I may be dating us, but way back in the day, before social media and the wilds of the internet, it was easier to figure out who was legit, and who, well, wasn’t. It used to be that to be an expert you’d have to do research, publish a book, and create a real body of work. And becoming an expert? It would take years of committed, focused work.
Then came the internet, where anyone can say they’re an expert. The expert economy is built on the idea that anyone and I mean anyone can be an expert. It’s full of advice like “you just need to be one step ahead” and “fake it until you make it”.
And the result? It’s so much harder to figure out who actually knows their stuff, and who’s just recycling something they saw on an Instagram post or heard on a podcast.
And that’s exactly why we wanted to lay out the difference between influencers and experts in this episode, talk about why it matters, and then talk solutions for us as consumers and business owners.
The Big Difference: Influencer vs. Expert
To really understand where we’re going, we need to first talk about influencer culture. Because it would be super easy to think, “oh hey, if someone runs a business, they must be an expert.”
But nothing could be further than the truth. With the rise of influencers, has come the rise of would-be experts who are basically using all the same strategies and branding principles to create something out of nothing.

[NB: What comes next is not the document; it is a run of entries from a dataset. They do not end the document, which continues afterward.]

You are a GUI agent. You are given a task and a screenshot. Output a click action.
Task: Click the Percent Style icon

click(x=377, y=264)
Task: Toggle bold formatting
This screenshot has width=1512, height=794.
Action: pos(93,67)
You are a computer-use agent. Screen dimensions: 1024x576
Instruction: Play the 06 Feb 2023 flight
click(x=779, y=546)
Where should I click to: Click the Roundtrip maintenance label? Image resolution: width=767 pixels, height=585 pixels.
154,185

Being an influencer isn’t just the domain of moms trying to make a buck on Instagram. Many of the coaches and businesses we see today are basically influencers as they’re selling an image.
And that image. Well, it’s messing with us in a big way.
For me, there are a few problematic areas of influencers, starting with how it results in negative comparisons. While influencers present us with their picture perfect lives (or businesses) it sets the rest of us up for failure. It gives us a false view of what’s really normal.
And then, there’s the focus on the image. Influencers are all about the performance, as they’re sharing what’s called the “shoppable life”, a concept identified by Emily Hund.
When you line these two up, it’s clear that so many of the celebrity entrepreneurs are more influencers than experts.
Especially when you consider that they’re selling the dream of having a six, seven, or even eight-figure business and selling it hard. Those income claims and the dream being sold is really because there’s no depth.
And the stakes are so much higher.
The reality is that it’s hard to tell the difference, so let’s talk about what to watch for. Celebrity entrepreneurship means we value people based on how much money they make than the quality or originality of their ideas. This is why we have so much crappy, recycled stuff out there that’s truly lacking any innovation.
- Understand the differences. Using what we talked about today, consider what the key differences are between influencers and experts.
- Assess motivations: Examine people’s motivations, and if it’s perfectly packaged, consider why they may be. Look carefully at what people share and why they’re sharing it. What’s their motivation?
- Is this innovative? Consider if the ideas are innovative and fresh to evaluate if someone has a body of work, or if they’re just parroting the same old thing.
- Be an expert. In your own business, look at how you can lean more towards being an expert than crafting an image and going the fleeting and fickle influencer route.
Finally, above all else, let the buyer beware. Be careful about what you’re learning while you’re scrolling social media.
This industry is completely unregulated and consumer protection doesn’t exist. For example, think about all the influencers out there using their kids to make money.
The perfect example? Influencer’s kids.
As Leah Plunkett from The Berkman Klein Center for Internet & Society at Harvard University shares in her book, Sharenthood, the laws need to catch up, as if these kids were working on a film or TV show, the money they were earning would be protected. What happens online is so new and laws are going to take a while to catch up.
This is just one example of this in action. Consumer protections are sadly lacking when it comes to influencers.
When you’re doing business with anyone, you need to carefully evaluate what you’re getting into each and every time. Because if you get burned, there’s little to no recourse as so many of us have found out the hard way.